-- ENTRIES SUPPLIED follows --

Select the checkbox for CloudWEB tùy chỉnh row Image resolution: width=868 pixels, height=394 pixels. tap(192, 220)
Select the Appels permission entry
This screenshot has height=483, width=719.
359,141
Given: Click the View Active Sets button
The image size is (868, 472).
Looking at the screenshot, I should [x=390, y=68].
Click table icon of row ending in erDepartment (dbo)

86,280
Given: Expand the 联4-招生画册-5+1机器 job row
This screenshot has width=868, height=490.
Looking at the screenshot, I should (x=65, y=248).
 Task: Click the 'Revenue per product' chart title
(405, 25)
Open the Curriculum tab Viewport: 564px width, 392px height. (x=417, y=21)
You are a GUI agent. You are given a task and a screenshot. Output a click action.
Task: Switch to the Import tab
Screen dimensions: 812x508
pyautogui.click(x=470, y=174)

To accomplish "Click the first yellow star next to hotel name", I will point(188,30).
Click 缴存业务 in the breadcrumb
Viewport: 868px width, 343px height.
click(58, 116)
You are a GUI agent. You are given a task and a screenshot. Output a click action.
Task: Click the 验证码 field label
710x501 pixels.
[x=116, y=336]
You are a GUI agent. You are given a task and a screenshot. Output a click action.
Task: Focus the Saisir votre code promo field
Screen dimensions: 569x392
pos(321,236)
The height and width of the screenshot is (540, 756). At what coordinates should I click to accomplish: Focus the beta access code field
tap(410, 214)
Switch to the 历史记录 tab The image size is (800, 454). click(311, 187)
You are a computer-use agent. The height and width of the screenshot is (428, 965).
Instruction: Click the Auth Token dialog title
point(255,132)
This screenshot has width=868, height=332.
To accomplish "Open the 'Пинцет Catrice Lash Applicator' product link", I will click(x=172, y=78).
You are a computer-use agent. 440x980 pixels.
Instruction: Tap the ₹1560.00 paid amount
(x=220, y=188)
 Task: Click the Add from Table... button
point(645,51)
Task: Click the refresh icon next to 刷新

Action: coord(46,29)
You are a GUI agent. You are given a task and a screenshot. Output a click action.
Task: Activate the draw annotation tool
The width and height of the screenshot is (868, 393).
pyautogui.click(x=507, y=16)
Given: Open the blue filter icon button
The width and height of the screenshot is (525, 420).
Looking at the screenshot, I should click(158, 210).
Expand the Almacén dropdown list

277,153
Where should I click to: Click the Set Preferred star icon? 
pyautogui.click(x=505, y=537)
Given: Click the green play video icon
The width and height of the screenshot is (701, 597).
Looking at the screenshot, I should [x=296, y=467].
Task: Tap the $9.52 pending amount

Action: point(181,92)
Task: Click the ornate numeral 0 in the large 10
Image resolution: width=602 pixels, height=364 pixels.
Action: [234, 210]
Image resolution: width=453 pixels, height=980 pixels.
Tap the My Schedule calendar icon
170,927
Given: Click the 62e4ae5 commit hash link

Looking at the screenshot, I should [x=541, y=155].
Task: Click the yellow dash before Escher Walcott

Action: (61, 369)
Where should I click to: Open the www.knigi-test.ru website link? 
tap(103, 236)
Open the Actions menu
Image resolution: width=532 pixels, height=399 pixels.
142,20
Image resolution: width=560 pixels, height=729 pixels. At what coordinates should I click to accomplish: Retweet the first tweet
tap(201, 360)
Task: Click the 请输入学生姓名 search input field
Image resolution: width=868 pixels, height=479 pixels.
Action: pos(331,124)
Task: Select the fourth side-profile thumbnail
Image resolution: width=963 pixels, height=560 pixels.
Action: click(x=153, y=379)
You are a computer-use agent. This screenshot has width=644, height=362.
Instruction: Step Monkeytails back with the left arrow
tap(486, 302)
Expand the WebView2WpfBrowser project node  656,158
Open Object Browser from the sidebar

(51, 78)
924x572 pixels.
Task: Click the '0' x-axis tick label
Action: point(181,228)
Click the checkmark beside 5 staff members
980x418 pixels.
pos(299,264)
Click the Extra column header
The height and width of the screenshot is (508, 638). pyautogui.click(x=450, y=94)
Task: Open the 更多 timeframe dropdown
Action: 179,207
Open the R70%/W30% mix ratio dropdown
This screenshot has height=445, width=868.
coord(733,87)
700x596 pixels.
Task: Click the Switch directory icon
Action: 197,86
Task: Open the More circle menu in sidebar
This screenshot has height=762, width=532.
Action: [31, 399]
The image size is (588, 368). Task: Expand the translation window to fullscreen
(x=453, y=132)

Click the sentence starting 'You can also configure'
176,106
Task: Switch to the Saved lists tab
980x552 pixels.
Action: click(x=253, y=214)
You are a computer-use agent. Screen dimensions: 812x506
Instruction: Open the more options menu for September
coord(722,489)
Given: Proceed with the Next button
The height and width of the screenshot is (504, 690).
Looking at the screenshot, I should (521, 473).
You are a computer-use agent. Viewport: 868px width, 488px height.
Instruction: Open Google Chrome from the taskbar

-- ENTRIES SUPPLIED concluded --

PROBLEM TO SOLVE
Output the records in full. Keep every character as it is.

OUTPUT BELOW
Select the checkbox for CloudWEB tùy chỉnh row Image resolution: width=868 pixels, height=394 pixels. tap(192, 220)
Select the Appels permission entry
This screenshot has height=483, width=719.
359,141
Given: Click the View Active Sets button
The image size is (868, 472).
Looking at the screenshot, I should [x=390, y=68].
Click table icon of row ending in erDepartment (dbo)

86,280
Given: Expand the 联4-招生画册-5+1机器 job row
This screenshot has width=868, height=490.
Looking at the screenshot, I should (x=65, y=248).
 Task: Click the 'Revenue per product' chart title
(405, 25)
Open the Curriculum tab Viewport: 564px width, 392px height. (x=417, y=21)
You are a GUI agent. You are given a task and a screenshot. Output a click action.
Task: Switch to the Import tab
Screen dimensions: 812x508
pyautogui.click(x=470, y=174)

To accomplish "Click the first yellow star next to hotel name", I will point(188,30).
Click 缴存业务 in the breadcrumb
Viewport: 868px width, 343px height.
click(58, 116)
You are a GUI agent. You are given a task and a screenshot. Output a click action.
Task: Click the 验证码 field label
710x501 pixels.
[x=116, y=336]
You are a GUI agent. You are given a task and a screenshot. Output a click action.
Task: Focus the Saisir votre code promo field
Screen dimensions: 569x392
pos(321,236)
The height and width of the screenshot is (540, 756). At what coordinates should I click to accomplish: Focus the beta access code field
tap(410, 214)
Switch to the 历史记录 tab The image size is (800, 454). click(311, 187)
You are a computer-use agent. The height and width of the screenshot is (428, 965).
Instruction: Click the Auth Token dialog title
point(255,132)
This screenshot has width=868, height=332.
To accomplish "Open the 'Пинцет Catrice Lash Applicator' product link", I will click(x=172, y=78).
You are a computer-use agent. 440x980 pixels.
Instruction: Tap the ₹1560.00 paid amount
(x=220, y=188)
 Task: Click the Add from Table... button
point(645,51)
Task: Click the refresh icon next to 刷新

Action: coord(46,29)
You are a GUI agent. You are given a task and a screenshot. Output a click action.
Task: Activate the draw annotation tool
The width and height of the screenshot is (868, 393).
pyautogui.click(x=507, y=16)
Given: Open the blue filter icon button
The width and height of the screenshot is (525, 420).
Looking at the screenshot, I should click(158, 210).
Expand the Almacén dropdown list

277,153
Where should I click to: Click the Set Preferred star icon? 
pyautogui.click(x=505, y=537)
Given: Click the green play video icon
The width and height of the screenshot is (701, 597).
Looking at the screenshot, I should [x=296, y=467].
Task: Tap the $9.52 pending amount

Action: point(181,92)
Task: Click the ornate numeral 0 in the large 10
Image resolution: width=602 pixels, height=364 pixels.
Action: [234, 210]
Image resolution: width=453 pixels, height=980 pixels.
Tap the My Schedule calendar icon
170,927
Given: Click the 62e4ae5 commit hash link

Looking at the screenshot, I should [x=541, y=155].
Task: Click the yellow dash before Escher Walcott

Action: (61, 369)
Where should I click to: Open the www.knigi-test.ru website link? 
tap(103, 236)
Open the Actions menu
Image resolution: width=532 pixels, height=399 pixels.
142,20
Image resolution: width=560 pixels, height=729 pixels. At what coordinates should I click to accomplish: Retweet the first tweet
tap(201, 360)
Task: Click the 请输入学生姓名 search input field
Image resolution: width=868 pixels, height=479 pixels.
Action: pos(331,124)
Task: Select the fourth side-profile thumbnail
Image resolution: width=963 pixels, height=560 pixels.
Action: click(x=153, y=379)
You are a computer-use agent. This screenshot has width=644, height=362.
Instruction: Step Monkeytails back with the left arrow
tap(486, 302)
Expand the WebView2WpfBrowser project node  656,158
Open Object Browser from the sidebar

(51, 78)
924x572 pixels.
Task: Click the '0' x-axis tick label
Action: point(181,228)
Click the checkmark beside 5 staff members
980x418 pixels.
pos(299,264)
Click the Extra column header
The height and width of the screenshot is (508, 638). pyautogui.click(x=450, y=94)
Task: Open the 更多 timeframe dropdown
Action: 179,207
Open the R70%/W30% mix ratio dropdown
This screenshot has height=445, width=868.
coord(733,87)
700x596 pixels.
Task: Click the Switch directory icon
Action: 197,86
Task: Open the More circle menu in sidebar
This screenshot has height=762, width=532.
Action: [31, 399]
The image size is (588, 368). Task: Expand the translation window to fullscreen
(x=453, y=132)

Click the sentence starting 'You can also configure'
176,106
Task: Switch to the Saved lists tab
980x552 pixels.
Action: click(x=253, y=214)
You are a computer-use agent. Screen dimensions: 812x506
Instruction: Open the more options menu for September
coord(722,489)
Given: Proceed with the Next button
The height and width of the screenshot is (504, 690).
Looking at the screenshot, I should (521, 473).
You are a computer-use agent. Viewport: 868px width, 488px height.
Instruction: Open Google Chrome from the taskbar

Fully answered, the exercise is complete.